+++ Records for the exercise

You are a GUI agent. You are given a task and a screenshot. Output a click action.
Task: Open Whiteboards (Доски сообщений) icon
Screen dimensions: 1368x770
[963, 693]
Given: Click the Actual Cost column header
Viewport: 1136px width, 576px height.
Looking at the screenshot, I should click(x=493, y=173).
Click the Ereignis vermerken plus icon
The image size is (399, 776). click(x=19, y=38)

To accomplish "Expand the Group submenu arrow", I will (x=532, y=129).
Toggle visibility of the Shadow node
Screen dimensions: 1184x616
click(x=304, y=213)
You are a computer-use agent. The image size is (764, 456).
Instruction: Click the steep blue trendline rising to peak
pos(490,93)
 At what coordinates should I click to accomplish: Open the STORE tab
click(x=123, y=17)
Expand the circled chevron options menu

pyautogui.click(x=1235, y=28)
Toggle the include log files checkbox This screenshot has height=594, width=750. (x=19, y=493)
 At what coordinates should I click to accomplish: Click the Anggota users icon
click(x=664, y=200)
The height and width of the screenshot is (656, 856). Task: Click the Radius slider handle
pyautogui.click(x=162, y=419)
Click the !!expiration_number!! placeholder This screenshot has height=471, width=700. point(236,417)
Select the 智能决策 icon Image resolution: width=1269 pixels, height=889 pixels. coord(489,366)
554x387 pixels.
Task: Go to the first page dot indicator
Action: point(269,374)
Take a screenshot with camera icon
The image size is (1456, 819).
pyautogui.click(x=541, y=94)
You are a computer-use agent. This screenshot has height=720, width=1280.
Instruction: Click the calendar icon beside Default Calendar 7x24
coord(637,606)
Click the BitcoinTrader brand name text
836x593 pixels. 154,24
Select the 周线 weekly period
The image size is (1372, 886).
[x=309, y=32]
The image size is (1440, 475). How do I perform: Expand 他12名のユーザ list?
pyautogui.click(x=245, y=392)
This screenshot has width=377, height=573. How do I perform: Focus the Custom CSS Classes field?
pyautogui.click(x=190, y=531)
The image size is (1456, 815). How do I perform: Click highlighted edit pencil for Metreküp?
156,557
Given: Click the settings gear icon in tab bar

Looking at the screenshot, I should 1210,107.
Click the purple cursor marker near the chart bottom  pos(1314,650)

++++++

*Task brief*: Can you reproduce every item above word for word, with no changes?

*Exercise response*:
You are a GUI agent. You are given a task and a screenshot. Output a click action.
Task: Open Whiteboards (Доски сообщений) icon
Screen dimensions: 1368x770
[963, 693]
Given: Click the Actual Cost column header
Viewport: 1136px width, 576px height.
Looking at the screenshot, I should click(x=493, y=173).
Click the Ereignis vermerken plus icon
The image size is (399, 776). click(x=19, y=38)

To accomplish "Expand the Group submenu arrow", I will (x=532, y=129).
Toggle visibility of the Shadow node
Screen dimensions: 1184x616
click(x=304, y=213)
You are a computer-use agent. The image size is (764, 456).
Instruction: Click the steep blue trendline rising to peak
pos(490,93)
 At what coordinates should I click to accomplish: Open the STORE tab
click(x=123, y=17)
Expand the circled chevron options menu

pyautogui.click(x=1235, y=28)
Toggle the include log files checkbox This screenshot has height=594, width=750. (x=19, y=493)
 At what coordinates should I click to accomplish: Click the Anggota users icon
click(x=664, y=200)
The height and width of the screenshot is (656, 856). Task: Click the Radius slider handle
pyautogui.click(x=162, y=419)
Click the !!expiration_number!! placeholder This screenshot has height=471, width=700. point(236,417)
Select the 智能决策 icon Image resolution: width=1269 pixels, height=889 pixels. coord(489,366)
554x387 pixels.
Task: Go to the first page dot indicator
Action: point(269,374)
Take a screenshot with camera icon
The image size is (1456, 819).
pyautogui.click(x=541, y=94)
You are a computer-use agent. This screenshot has height=720, width=1280.
Instruction: Click the calendar icon beside Default Calendar 7x24
coord(637,606)
Click the BitcoinTrader brand name text
836x593 pixels. 154,24
Select the 周线 weekly period
The image size is (1372, 886).
[x=309, y=32]
The image size is (1440, 475). How do I perform: Expand 他12名のユーザ list?
pyautogui.click(x=245, y=392)
This screenshot has width=377, height=573. How do I perform: Focus the Custom CSS Classes field?
pyautogui.click(x=190, y=531)
The image size is (1456, 815). How do I perform: Click highlighted edit pencil for Metreküp?
156,557
Given: Click the settings gear icon in tab bar

Looking at the screenshot, I should 1210,107.
Click the purple cursor marker near the chart bottom  pos(1314,650)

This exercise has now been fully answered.